You spent days, maybe weeks, crafting or finding great products and perfecting your service delivery. It may have taken your savings and even a loan or two to get there. Now, it’s time for customers to start buying and for cash to flow in. 

Except, they aren’t.

Changing our habits, including buying habits, takes effort. Few people will try eight brands of toothpaste to find the best one. Most of us just buy the brand with better ads, the one we grew up using, or one that someone recommended. With Customer Acquisition, you can persuade consumers to buy your products or use your service and become your customers.

What Is Customer Acquisition?

Customer Acquisition is the process of getting people to buy and keep buying your products or using your services. The best way to do this will vary for every business and budget. We want customers, it’s true, but we don’t want to burn out or spend too much getting them.

With Customer Acquisition, we want a system that lasts and can quickly be adapted to changes in the market. What we don’t want is to use a Customer Acquisition Plan that worked 10 years ago or one we have to change every 2 weeks.

Why You Need a Customer Acquisition Plan

Why have a plan? Why not ‘just do it’? Well, two reasons. 

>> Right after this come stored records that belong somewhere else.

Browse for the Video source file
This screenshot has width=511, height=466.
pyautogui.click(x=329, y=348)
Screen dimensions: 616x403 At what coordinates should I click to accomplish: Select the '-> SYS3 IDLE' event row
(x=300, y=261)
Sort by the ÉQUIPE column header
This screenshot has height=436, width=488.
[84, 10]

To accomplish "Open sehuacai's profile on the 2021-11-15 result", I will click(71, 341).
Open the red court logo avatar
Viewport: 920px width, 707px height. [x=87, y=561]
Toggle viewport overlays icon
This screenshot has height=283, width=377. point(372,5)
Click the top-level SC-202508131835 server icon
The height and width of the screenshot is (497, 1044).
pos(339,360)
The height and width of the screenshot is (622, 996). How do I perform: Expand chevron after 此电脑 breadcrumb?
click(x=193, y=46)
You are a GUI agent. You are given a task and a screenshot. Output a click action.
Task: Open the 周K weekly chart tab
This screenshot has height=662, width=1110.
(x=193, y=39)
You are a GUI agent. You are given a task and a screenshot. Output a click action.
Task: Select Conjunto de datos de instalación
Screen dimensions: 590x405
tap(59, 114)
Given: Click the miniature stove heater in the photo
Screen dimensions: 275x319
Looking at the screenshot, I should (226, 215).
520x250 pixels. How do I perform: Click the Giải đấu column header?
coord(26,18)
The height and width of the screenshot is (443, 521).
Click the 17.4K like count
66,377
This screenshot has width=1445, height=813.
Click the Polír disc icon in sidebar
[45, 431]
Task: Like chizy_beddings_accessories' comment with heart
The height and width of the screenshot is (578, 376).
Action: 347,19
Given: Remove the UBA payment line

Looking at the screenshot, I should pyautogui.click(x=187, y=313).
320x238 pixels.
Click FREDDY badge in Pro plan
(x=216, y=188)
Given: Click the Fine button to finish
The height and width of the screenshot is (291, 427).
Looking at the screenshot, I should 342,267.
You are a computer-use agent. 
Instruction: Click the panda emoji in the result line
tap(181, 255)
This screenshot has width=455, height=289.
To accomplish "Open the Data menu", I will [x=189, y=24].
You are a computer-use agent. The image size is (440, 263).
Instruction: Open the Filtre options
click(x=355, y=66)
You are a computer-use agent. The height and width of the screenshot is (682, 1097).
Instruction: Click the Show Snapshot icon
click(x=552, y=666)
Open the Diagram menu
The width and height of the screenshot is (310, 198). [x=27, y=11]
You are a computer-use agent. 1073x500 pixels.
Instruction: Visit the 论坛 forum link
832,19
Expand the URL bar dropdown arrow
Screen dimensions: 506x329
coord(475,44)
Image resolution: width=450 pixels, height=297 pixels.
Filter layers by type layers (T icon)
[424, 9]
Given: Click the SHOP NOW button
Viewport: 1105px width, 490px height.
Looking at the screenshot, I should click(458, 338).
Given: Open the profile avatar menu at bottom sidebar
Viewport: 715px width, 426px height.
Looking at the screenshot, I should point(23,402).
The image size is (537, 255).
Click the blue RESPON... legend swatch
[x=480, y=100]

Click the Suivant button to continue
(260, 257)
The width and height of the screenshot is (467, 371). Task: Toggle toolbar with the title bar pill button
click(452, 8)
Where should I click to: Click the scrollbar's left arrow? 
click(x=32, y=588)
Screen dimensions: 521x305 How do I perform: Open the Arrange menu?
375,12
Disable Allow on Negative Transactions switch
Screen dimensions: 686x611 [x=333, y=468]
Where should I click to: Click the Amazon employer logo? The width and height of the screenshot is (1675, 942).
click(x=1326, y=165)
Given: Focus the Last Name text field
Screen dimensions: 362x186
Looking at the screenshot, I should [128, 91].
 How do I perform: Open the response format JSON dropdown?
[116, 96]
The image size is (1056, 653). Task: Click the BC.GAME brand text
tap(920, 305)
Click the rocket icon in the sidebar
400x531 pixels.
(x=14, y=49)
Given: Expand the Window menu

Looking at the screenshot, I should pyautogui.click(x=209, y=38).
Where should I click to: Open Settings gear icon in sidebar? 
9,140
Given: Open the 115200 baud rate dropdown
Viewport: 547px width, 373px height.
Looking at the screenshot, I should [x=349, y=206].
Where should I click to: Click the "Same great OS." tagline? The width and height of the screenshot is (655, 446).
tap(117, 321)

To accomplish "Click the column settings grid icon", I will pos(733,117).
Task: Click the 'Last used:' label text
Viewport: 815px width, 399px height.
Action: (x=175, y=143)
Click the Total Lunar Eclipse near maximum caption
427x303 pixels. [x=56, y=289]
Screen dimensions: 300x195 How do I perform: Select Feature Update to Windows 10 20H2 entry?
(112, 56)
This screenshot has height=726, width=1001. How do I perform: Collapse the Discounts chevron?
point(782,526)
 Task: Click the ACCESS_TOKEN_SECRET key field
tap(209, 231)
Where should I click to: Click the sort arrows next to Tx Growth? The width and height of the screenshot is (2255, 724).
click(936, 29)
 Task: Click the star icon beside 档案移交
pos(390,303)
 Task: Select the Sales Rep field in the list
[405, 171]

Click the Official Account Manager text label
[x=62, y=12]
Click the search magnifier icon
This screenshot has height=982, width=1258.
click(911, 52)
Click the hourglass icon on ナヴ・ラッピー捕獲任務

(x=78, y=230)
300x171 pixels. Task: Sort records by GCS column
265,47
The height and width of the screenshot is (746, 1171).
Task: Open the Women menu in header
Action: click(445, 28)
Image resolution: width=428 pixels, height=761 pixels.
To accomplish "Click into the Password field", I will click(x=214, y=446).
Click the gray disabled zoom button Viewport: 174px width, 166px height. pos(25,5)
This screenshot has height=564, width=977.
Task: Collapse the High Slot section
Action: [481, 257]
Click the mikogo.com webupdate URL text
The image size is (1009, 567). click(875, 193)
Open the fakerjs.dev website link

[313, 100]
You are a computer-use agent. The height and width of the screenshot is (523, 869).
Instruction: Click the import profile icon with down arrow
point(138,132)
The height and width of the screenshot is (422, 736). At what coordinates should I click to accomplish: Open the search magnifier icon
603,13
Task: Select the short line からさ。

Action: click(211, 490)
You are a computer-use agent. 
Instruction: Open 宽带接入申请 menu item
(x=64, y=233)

One, you get better results by following a plan than you do by just diving in. You get to know what works, what doesn’t, and why. 

Two, you get to know when you’ve met your target or failed to and when to take a break.

A plan lets you know which strategy works better, can be improved on, or is the most cost-effective. Generally, working with a customer acquisition plan gives better results than feeling your way through. That said, if you are the rare exception or couldn’t be bothered with planning, feel free to dive in headfirst (and close this article tab).

Now, let’s go find some customers.

Market Research

While your earlier market research must have helped you choose which product(s) to develop, goods to stock, or service(s) to offer, we are now going to narrow our focus on using them. Like a trained sniper zooming in on the target, we have to find the people who are going to buy, use, and fall in love with them.

What’s your favourite brand of cat food? Unless you have a cat, you probably haven’t thought much about it. Most people won’t care about products or services they don’t need. With market research, you can find and focus on those who need your products or services and may become customers while eliminating the indifferent ones.

Identifying people who have a problem your products solve or desire an experience they provide makes you more effective and efficient. When selling a line of glittering makeup, trendy young ladies are a better target audience than middle-aged professionals. By knowing who your product or service has the greatest appeal to, you get them between your crosshairs and have them lined up for the perfect headshot. Sorry, errm…Customer Acquisition Strategy.

Customer Acquisition Strategies

A Customer Acquisition Strategy is an approach you adopt to reach new customers and persuade them to buy and use your product or service. This is your battle plan for gaining and holding territory in a new customer’s heart.

A good strategy is based on an understanding of your target audience, their buying behaviour, and how best to reach them. Do they shop online or buy in stores, pay cash, or electronically? Do they buy on impulse or have strict budgets? This information should inform your choice of strategies.

  1. Referrals

Few things will get you new customers as fast as referrals. They will help you sell your product or service almost effortlessly. As people rarely refer subpar products or businesses, you need to deliver quality products and services. To get even more referrals, you may have to ask for and reward them.

By providing incentives for people to refer and patronize you, you can quickly increase the number of your customers. Dropbox, PayPal, and Piggyvest are some brands that have used referrals with great success. 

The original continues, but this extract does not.